Thursday, December 31, 2009

Another Thing About "The Being"...

The Being, Jackie Kong's valedictory discharge of whimsy and the macabre, concerns a wet sliver of goose shit come to life. Nourished on mashed potatoes and nuclear sediment, The Being "mutilates and decapitates".

The Being (played by a brown paper bag full of vomit) resembles a macerated Gorilla scrotum. Bejeweled with simmering pustules and mentally crippled by coprophagic compulsions, The Being embarks on a genocidal rampage the likes of which the world has never seen before. Most terrifying of all, it takes place in small-town, USA--a little place I like to call Pottsville, Idaho.

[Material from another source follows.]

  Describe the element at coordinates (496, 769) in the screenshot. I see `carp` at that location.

The film is corpulent with complexity. The Being is first of all a genetic freak. This makes perfect sense because his mother became pregnant with him after being molested by Data from the Star Trek: The Next Generation series.

In addition, he is transformed into a half-digested conglomeration of cat turds after gorging on irradiated French fries, (which are technically in no way different from those served at McDonald's today).

Each night, as suburban housewives contemplate the conclusion of that evening's episode of Oprah, The Being emerges from the local disposal dump. Quickly assembling makeshift scaffolding, he scales the walls of his victim's homes and wriggles down the chimney like a Santa Claus from Hell, arrived to deliver one-liners and kickbox the shit out of people.

I guess someone decides to hunt down the malodorous miscreant or something, I haven't seen it in a while.

Anyway, in an anticlimactic final scene it turns out The Being was nothing more than a mop tied to a pair of roller skates.